In his early LDS career, Mr. Robertson was a counselor in a branch presidency. In the LDS Church a "branch" is the smallest congregational unit. A "branch presidency" consists of a branch president and two counselors. This presidency is in charge of the branch. A branch president is under the jurisdiction of either a stake president or mission president.
Mr. Robertson rationalized that since as a "counselor" in a branch presidency he was addressed as "President," that therefore he was actually president of a branch. Because a branch president can be compared in function to a bishop, Mr. Robertson further rationalized that he could legitimately claim that he served as a bishop.
However, in LDS practice, though branch presidencies and bishoprics have similar functions, there is a difference in their level of authority. One of the best ways of seeing this difference is to note how bishops and branch presidents were set apart for their callings at the time Robertson began making his claim. In a bishopric, the bishop was set apart by a member of the Quorum of Twelve Apostles while a branch president was set apart by either the stake or mission president, both of whom were under the jurisdiction of the Quorum of Twelve Apostles. While that procedure has now changed, a counselor in a branch presidency is not a Bishop.

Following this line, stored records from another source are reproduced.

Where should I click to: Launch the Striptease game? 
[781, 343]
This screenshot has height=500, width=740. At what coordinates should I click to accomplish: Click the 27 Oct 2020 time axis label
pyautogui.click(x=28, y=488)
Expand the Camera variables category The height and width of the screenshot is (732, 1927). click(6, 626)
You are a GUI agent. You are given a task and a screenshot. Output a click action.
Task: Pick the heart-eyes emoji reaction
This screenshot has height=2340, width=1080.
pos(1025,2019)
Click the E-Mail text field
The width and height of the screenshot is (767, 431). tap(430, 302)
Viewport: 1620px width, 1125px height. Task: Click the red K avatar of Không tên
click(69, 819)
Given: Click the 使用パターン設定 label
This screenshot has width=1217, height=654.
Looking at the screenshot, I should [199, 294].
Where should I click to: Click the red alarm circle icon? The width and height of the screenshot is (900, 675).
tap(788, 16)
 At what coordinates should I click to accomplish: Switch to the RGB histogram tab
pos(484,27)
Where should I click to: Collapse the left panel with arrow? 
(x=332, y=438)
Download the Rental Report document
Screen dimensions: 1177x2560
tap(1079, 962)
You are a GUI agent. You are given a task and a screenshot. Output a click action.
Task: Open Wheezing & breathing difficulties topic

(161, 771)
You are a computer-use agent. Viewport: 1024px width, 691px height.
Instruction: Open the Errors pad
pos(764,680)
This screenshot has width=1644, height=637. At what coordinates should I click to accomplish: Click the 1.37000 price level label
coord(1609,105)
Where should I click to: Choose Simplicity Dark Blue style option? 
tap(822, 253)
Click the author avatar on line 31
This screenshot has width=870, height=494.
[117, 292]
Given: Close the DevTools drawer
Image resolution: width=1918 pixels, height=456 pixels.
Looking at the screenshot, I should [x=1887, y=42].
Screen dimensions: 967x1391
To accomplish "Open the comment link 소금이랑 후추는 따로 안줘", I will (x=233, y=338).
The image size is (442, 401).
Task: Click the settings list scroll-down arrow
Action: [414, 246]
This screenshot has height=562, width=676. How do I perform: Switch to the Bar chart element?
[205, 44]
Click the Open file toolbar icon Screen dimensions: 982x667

Mr. Robertson got away with this nonsense even though it was pointed out to him quite clearly that there was a significant difference between a counselor in a branch presidency and a bishop. After bilking some generous people out of money with his anti-Mormon rhetoric, Mr. Robertson and his wife decided to go on a mission to Samoa. They spent several years there and have bragged about their success. However, a former Samoan Mission President told Stan Barker that, though the Robertsons had some initial success in leading members away and slowing the growth of the Church, the trend later reversed and the LDS Church grew faster than it ever had before.
Mr. Robertson turned leadership of Concerned Christians over to others while he was in the south seas, and resumed command when he and his wife returned home.